Si vous n’avez pas d’histoire en tête, il n’est pas interdit d’en emprunter une. L’Odyssée n’a pas seulement inspiré James Joyce, mais aussi l’anime pour enfants Ulysse 31, un film des frères Coen (O, Brother), et bien d’autres.

Le Chœur des femmes reprend de manière assez libre la trame de Barberousse, un film d’Akira Kurosawa qui m’avait beaucoup impressionné pendant mes études.

L’un des livres que j’ai le plus lus et relus depuis mon adolescence est un roman de science-fiction d’Alfred Bester intitulé Terminus les étoiles.[2] Il m’a fallu attendre 2004 pour apprendre, de la bouche d’un spécialiste de Dumas, que l’auteur américain s’était fortement inspiré du Comte de Monte-Cristo. Je n’y avais vu que du feu, et mon admiration pour le modèle et son disciple n’en a été que plus grande.

 

Autobiographie, fiction ou autofiction ?

 

Souvent, les participantes à un atelier s’interrogent sur les limites et frontières entre autobiographie et fiction. Il faut dire qu’au cours des vingt ou trente dernières années, de nombreux romans – souvent écrits par des femmes, mais pas exclusivement – se sont revendiqués (ou ont été désignés) comme relevant de l’« autofiction ».

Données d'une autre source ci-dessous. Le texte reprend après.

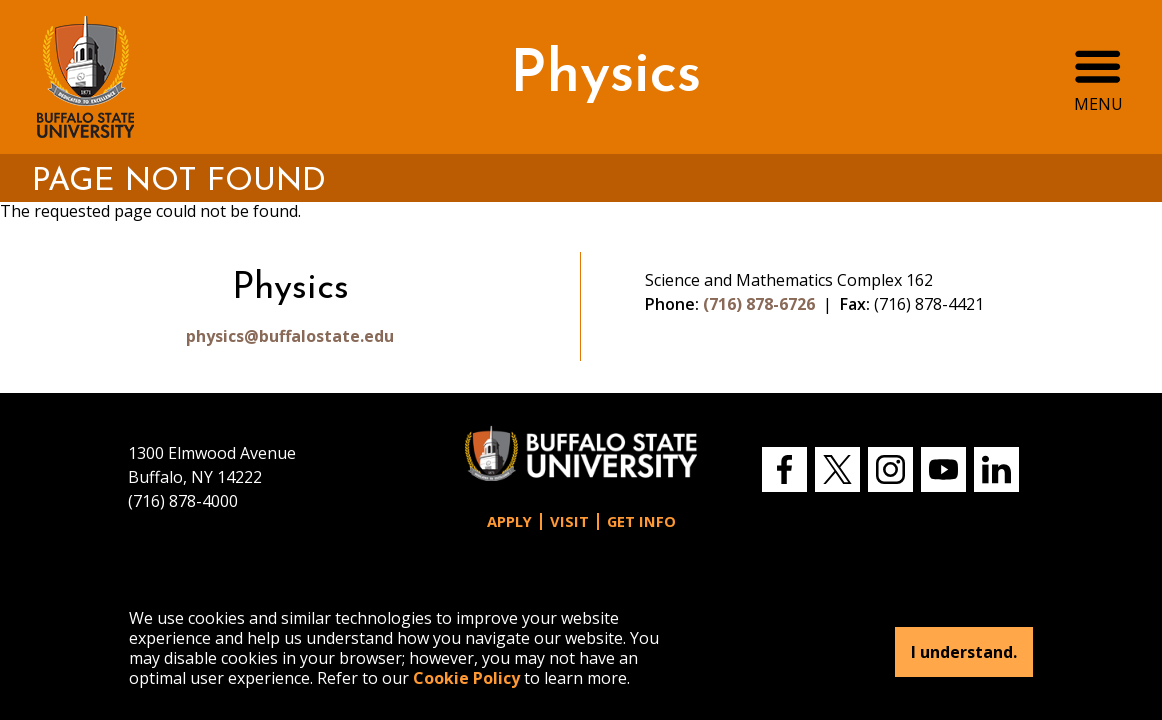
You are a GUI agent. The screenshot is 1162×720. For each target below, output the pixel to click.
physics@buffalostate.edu (290, 336)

Le terme a été utilisé pour la première fois, avec une ironie certaine, par le critique et romancier Serge Doubrovsky sur la quatrième de couverture de son roman, fils (sans majuscule).[3] Ledit roman mêle les souvenirs anciens et récents du narrateur (qui porte le même nom que l’auteur) à la préparation mentale d’un cours qu’il doit donner sur Phèdre, alors qu’il roule sur l’autoroute menant à New York.  

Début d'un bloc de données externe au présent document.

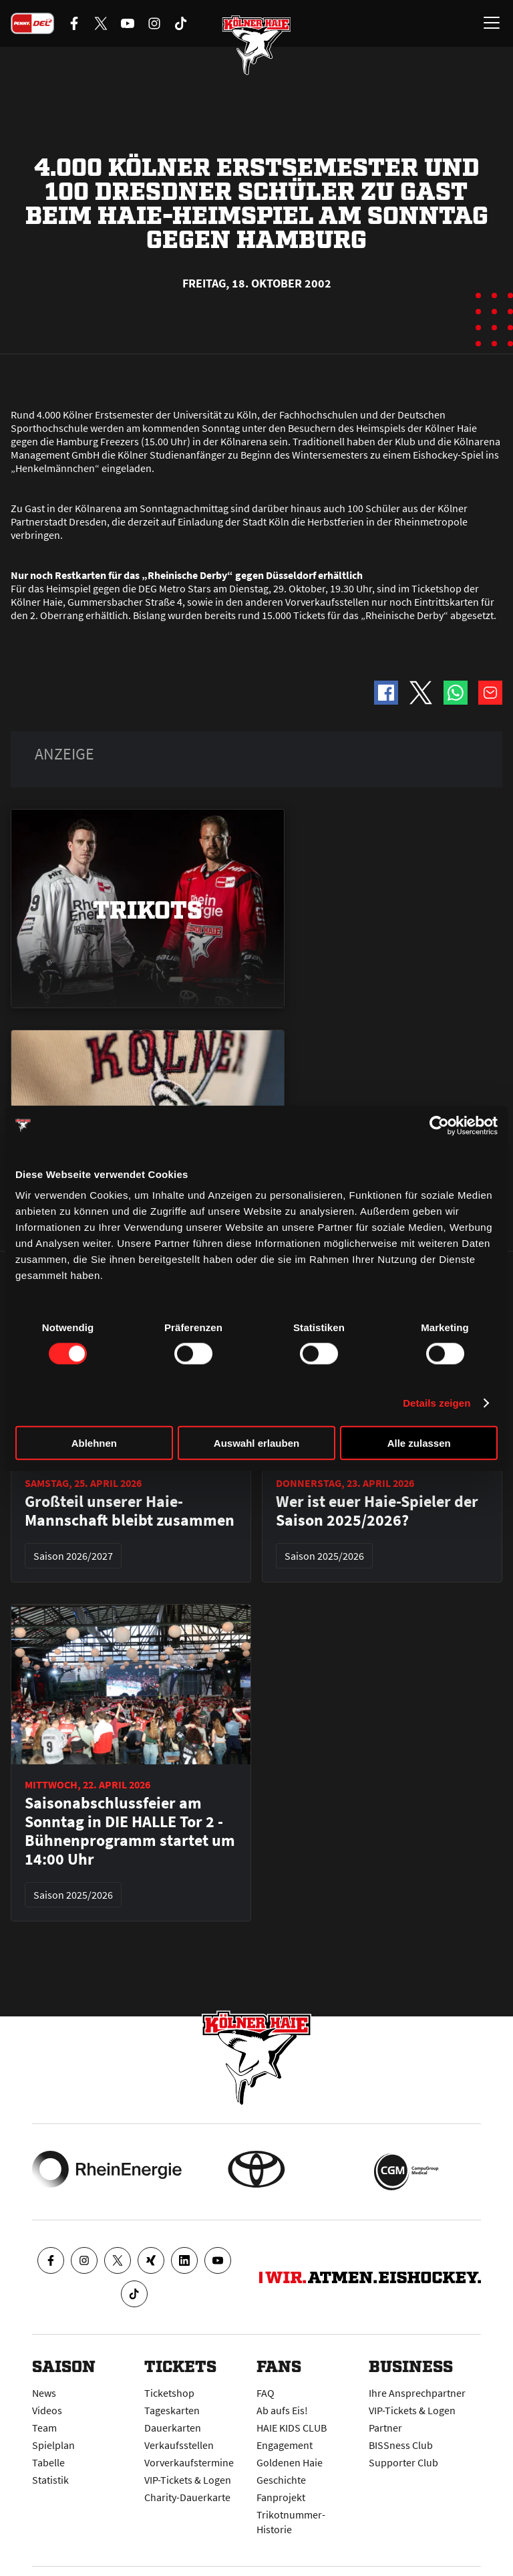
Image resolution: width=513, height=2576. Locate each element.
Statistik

Serge Doubrovsky adorait les calembours. Un de ses ouvrages critiques, consacré à Proust, s’intitule La Place de la Madeleine ; un de ses romans a pour titre Un amour de soi ; quant à fils, le mot désigne à la fois l’enfant et les liens. Lorsqu’il qualifie avec humour ce roman d’autofiction[4], il ne lui échappe certainement pas qu’une bonne partie de la narration se déroule dans sa voiture…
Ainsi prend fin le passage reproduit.